The Pineapple in Hawaii
Going to Aloha State on vacation and interested in learning about the history of pineapple in Hawaii? Many people know Hawaii for its exotic fruits. But the pineapple may have the most storied history of all exotic fruits all of Hawaii.
The History of Pineapple in Hawaii
It’s not clearly known when pineapples (or halakahiki in Hawaiian) first came to Hawaii. But most historians credit Captain John Kidwell for starting Hawaii’s pineapple industry. However, James Drummond Dole is the person largely associated with expanding the industry in Hawaii. In the early 1900s, Dole purchased land on Oahu. He then established the Hawaiian Pineapple Company. An then, he began growing the fruit on a large scale basis and soon became known as Hawaii’s “Pineapple King.” He later bought the entire island of Lanai and made it into the largest pineapple plantation in the world.
Worldwide demand for pineapples increased and more companies began to grow this profitable crop. Due to growing demand for laborers, the plantations began to import foreign workers from foreign counties. These included countries such as China, Japan, Philippines, Korea, Portugal and Puerto Rico.
Many of Hawaii’s residents today can trace their lineage to such workers. These people came to Hawaii to work on the pineapple, sugar or coffee plantations. They did this as a way to better lives for themselves and their families.

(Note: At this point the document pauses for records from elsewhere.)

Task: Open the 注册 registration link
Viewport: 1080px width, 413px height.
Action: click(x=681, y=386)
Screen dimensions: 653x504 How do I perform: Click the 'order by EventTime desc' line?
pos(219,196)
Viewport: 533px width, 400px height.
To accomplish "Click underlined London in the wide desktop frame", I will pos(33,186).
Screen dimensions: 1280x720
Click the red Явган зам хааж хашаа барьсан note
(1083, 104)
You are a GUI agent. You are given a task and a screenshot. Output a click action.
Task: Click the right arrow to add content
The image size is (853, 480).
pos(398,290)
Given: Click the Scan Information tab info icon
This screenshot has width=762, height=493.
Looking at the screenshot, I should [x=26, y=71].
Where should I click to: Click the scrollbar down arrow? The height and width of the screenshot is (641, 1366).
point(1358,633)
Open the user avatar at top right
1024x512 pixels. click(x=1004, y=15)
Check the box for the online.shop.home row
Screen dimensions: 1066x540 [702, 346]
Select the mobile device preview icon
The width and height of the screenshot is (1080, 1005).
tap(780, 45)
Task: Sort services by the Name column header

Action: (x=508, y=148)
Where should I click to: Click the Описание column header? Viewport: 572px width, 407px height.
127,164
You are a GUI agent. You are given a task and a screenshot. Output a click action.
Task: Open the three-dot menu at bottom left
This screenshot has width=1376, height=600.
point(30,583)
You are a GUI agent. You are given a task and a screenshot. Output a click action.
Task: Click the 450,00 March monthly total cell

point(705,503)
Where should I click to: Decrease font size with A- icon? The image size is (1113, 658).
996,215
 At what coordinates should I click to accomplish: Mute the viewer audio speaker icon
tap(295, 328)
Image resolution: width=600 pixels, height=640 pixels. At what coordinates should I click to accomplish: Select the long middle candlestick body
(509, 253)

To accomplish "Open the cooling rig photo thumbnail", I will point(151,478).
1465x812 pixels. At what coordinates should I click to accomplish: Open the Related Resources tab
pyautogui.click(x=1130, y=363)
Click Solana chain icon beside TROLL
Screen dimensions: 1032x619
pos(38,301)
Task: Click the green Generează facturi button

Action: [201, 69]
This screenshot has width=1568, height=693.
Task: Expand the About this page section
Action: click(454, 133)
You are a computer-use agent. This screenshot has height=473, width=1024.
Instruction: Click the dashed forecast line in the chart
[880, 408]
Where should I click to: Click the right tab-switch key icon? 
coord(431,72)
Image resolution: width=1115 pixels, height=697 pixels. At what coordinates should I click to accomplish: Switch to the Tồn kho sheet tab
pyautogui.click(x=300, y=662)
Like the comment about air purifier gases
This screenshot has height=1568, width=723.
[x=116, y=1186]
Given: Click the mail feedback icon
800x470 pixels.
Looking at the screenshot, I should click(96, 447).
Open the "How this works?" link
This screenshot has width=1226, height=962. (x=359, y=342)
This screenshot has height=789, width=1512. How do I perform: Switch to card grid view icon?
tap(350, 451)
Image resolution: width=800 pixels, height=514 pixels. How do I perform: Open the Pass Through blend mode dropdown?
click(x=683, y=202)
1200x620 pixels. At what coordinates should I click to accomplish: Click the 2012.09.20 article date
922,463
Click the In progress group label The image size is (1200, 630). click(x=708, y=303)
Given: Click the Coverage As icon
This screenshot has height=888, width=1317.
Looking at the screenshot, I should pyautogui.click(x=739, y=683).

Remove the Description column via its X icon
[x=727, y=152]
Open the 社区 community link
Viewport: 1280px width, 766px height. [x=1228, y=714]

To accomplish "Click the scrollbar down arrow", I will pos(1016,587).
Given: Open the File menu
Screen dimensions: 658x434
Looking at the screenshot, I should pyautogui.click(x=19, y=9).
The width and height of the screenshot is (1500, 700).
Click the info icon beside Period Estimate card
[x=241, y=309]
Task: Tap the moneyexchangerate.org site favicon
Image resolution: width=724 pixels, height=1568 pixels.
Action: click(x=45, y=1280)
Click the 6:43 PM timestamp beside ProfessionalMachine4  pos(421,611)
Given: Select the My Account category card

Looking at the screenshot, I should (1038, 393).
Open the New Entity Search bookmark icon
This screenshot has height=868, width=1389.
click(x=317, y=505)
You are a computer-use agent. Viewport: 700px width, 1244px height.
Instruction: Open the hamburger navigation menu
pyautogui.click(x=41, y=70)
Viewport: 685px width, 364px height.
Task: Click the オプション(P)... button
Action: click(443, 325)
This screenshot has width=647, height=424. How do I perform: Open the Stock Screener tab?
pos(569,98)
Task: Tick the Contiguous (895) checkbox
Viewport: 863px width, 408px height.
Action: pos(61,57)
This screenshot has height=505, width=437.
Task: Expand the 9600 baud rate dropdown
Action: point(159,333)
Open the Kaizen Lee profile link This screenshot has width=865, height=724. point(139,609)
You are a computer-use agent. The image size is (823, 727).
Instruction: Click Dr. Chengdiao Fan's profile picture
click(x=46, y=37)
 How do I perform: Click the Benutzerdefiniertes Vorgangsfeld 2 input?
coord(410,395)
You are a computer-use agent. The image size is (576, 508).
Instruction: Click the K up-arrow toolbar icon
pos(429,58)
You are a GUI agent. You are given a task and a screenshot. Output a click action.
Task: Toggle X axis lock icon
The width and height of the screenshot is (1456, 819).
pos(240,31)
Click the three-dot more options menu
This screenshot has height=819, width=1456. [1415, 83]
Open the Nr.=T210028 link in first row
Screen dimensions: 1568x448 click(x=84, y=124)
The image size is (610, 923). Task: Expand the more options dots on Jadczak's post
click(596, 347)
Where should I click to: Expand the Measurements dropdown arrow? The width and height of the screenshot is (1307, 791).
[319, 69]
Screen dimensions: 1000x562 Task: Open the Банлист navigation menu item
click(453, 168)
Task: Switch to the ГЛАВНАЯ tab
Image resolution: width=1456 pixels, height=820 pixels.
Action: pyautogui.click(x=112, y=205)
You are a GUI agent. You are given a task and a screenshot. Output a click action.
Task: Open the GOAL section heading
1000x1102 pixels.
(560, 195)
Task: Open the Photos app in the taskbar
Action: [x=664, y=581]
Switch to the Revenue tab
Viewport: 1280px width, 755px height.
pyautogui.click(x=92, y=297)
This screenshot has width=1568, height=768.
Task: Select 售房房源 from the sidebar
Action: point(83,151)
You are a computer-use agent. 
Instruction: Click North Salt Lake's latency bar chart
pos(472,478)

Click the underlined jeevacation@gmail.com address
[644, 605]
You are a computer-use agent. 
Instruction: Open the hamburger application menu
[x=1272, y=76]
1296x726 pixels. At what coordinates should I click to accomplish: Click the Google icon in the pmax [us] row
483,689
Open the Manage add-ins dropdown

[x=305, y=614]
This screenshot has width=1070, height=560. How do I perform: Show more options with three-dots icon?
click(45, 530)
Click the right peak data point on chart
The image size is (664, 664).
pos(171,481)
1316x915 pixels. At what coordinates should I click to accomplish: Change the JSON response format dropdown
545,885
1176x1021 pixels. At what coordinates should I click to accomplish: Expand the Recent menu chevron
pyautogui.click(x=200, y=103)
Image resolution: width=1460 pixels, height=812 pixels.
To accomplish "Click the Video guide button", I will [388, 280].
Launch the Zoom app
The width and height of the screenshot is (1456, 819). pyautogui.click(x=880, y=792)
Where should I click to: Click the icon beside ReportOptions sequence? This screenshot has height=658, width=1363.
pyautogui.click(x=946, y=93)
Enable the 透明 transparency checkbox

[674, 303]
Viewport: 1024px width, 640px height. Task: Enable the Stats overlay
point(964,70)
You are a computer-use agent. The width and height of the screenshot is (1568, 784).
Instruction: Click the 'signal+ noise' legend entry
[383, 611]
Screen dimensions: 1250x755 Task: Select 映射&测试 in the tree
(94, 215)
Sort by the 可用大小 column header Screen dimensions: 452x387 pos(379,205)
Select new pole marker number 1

Its Rise and Decline in Hawaii
By the 1950s, there were eight pineapple companies in Hawaii. This make the islands the world’s largest producer of pineapples. Today, due to rising labor costs and more competitive producers elsewhere in the world, such as in Thailand, Philippines and Brazil, Hawaii produces only two percent of the world’s pineapples. But Dole Company on Oahu and Maui Gold Pineapple Company still grows pineapples for the fresh consumption market. There are also a number of family farms that grow pineapples on a small scale on the island of Maui. The pineapple industry does not have the economic clout that it once had in the past. But it still has left a lasting legacy on Hawaii’s history and culture.